30 oct 2023 - 15:24 CET
Roberto Sánchez-Sánchez, Dennis Imhof, Yanina P Hecker, Ignacio Ferre, Michela Re, Javier Moreno-Gonzalo, Javier Blanco-Murcia, Elena Mejías-López, Matthew A Hulverson, Ryan Choi, Samuel L M Arnold, Kayode K Ojo, Lynn K Barrett, Andrew Hemphill, Wesley C Van Voorhis, Luis Miguel Ortega-Mora
Congenital toxoplasmosis in humans and in some mammalian species, such as small ruminants, is a well-known cause of abortion and foetal malformations. The calcium-dependent protein kinase 1 (CDPK1) inhibitor BKI-1748 has shown a promising safety profile for its use in humans and a good efficacy against Toxoplasma gondii infection in vitro and in mouse models. The rates of congenital infection and foetal damage in sheep seem to mimic the situation in human toxoplasmosis more closely than those in mouse models.
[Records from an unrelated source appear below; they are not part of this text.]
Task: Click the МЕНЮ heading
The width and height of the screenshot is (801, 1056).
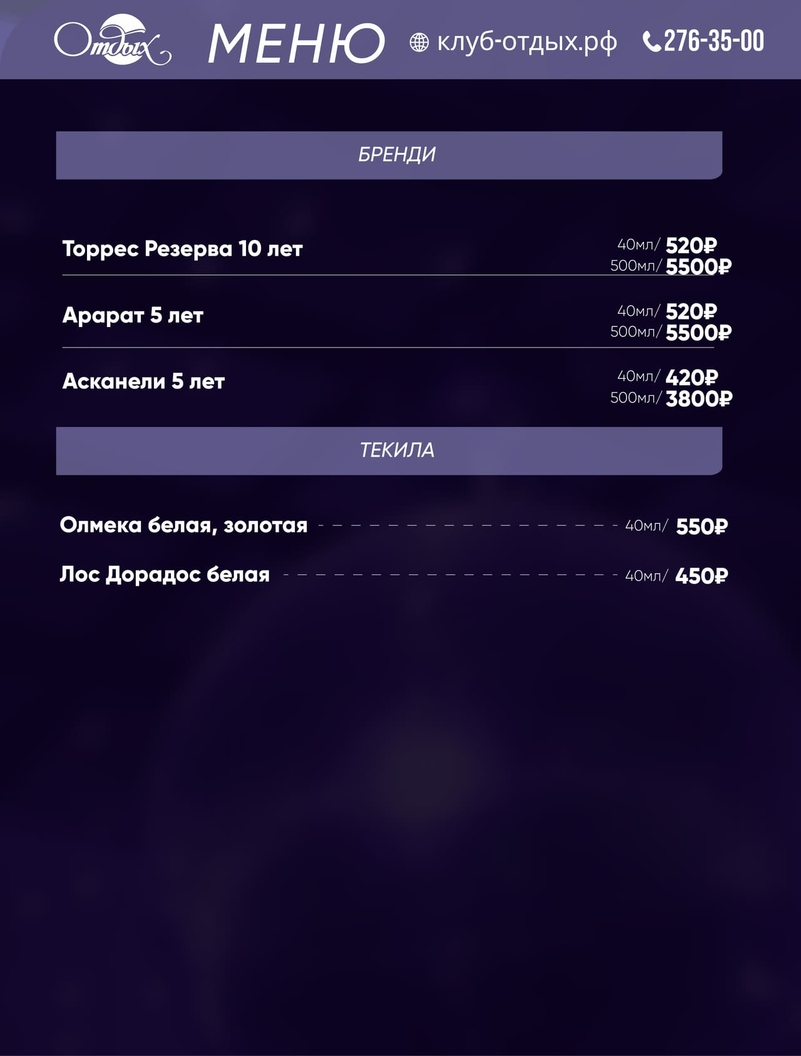Action: coord(296,43)
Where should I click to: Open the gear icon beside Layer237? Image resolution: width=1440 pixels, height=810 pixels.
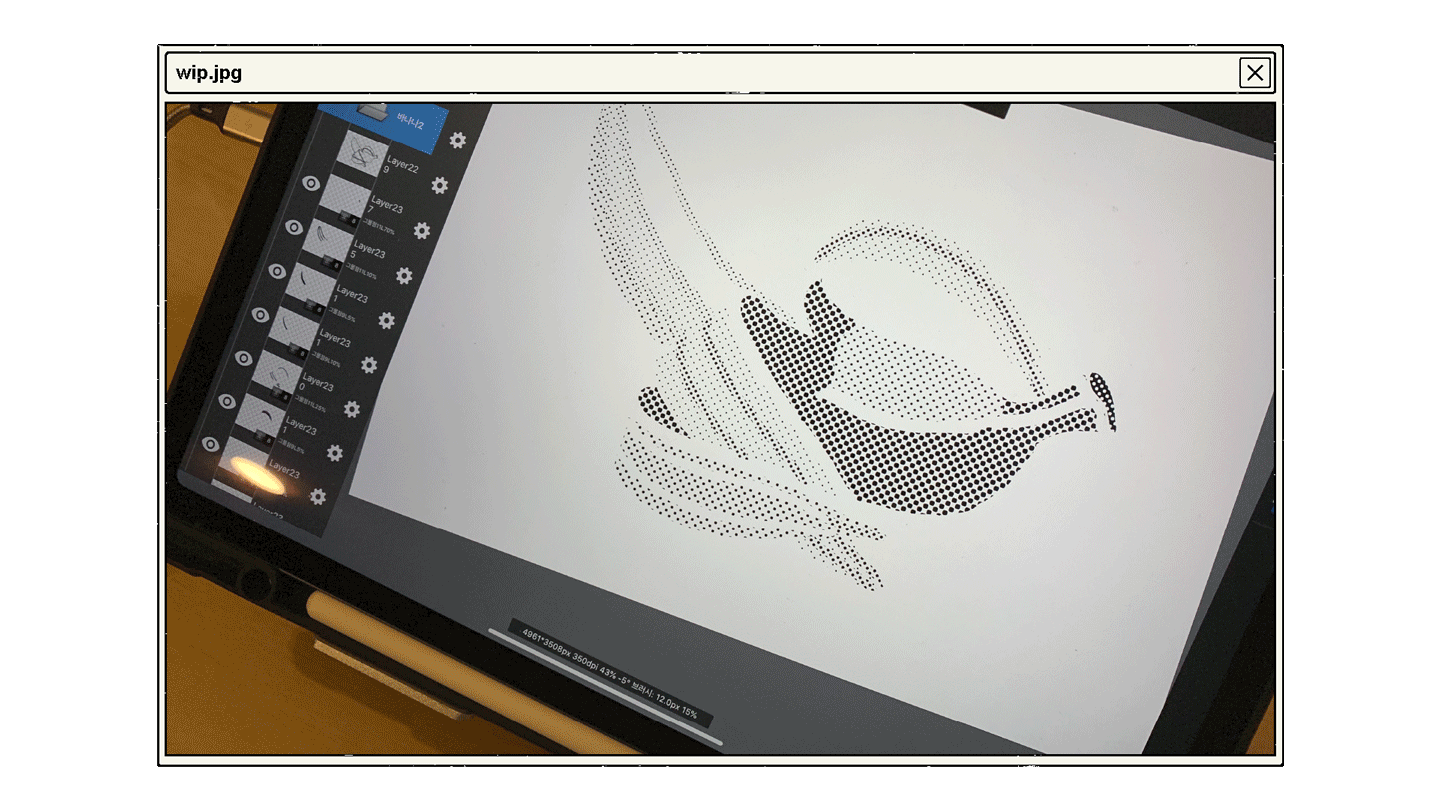[421, 230]

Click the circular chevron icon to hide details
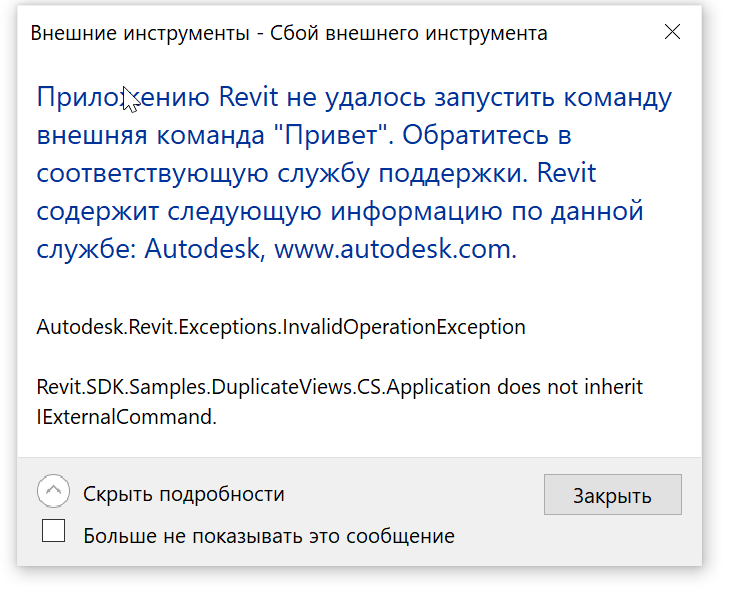[x=53, y=491]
Ten doses of BKI-1748 given every other day orally in sheep at 15 mg/kg exhibited therapeutic plasma levels for 23 days and no systemic or pregnancy-related toxicity was observed. In sheep experimentally infected at 90 days of pregnancy with a T. gondii oocyst dose which was lethal for all foetuses, the BKI-1748 treatment administered from 48 hours after infection led to complete protection against abortion and congenital infection. In addition, compared to infected/untreated sheep, treated sheep showed a drastically lower rectal temperature increase, higher IFNγ levels and none showed IgG seroconversion throughout the study. In conclusion, BKI-1748 treatment in pregnant sheep starting at 48 hours after infection was fully effective against congenital toxoplasmosis.